Figure 4.

E2-25K SUMOylation under I/R condition impairs proteasome activity. (a and b) SH-SY5Y cells were treated with 100 μM H₂O₂ for 12 h (a) and B103/con and B103/sh-E2-25K cells were exposed to OGD alone or followed by reoxygenation for the indicated times (b). Cell extracts were analyzed by western blotting. (c) B103/con and B103/sh-E2-25K cells were exposed to OGD for 3 h and reoxygenation for the indicated times. Cell lysates were analyzed for the proteasome activity using suc-LLVY-AMC. Values represent mean±S.E.M. (n=3, two-way ANOVA followed by Bonferroni's post hoc test, *P<0.05, **P<0.01). (d) E2-25K WT and KO mice were perfused for 24 h after MCAO for 30 min.
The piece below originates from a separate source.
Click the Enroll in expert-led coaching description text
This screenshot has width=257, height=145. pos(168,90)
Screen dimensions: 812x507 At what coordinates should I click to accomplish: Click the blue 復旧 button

Tissue lysates (except cerebellum) from non-ischemic (contralateral, C) and ischemic (ipsilateral, I) hemispheres of mouse brains were examined for chymotrypsin-like (Suc-LLVY-AMC), caspase-like (Ac-GPLD-AMC) and trypsin-like (Bz-VGR-AMC) activities of the proteasome (mean±S.E.M., sham WT and KO mice, n=3; MCAO WT mice, n=3; KO mice, n=4, two-way ANOVA followed by Bonferroni's post hoc test, *P<0.05 **P<0.01, ***P<0.001). (e and f) SH-SY5Y cells were transfected with pcDNA (pcd), E2-25K WT or K14R, treated with 100 μM H₂O₂ for 12–20 h and analyzed by western blotting (e) or examined for proteasome activity using suc-LLVY-AMC (f). Bars represent mean±S.E.M. (n=3, two-way ANOVA followed by Bonferroni's post hoc test, ***P<0.001)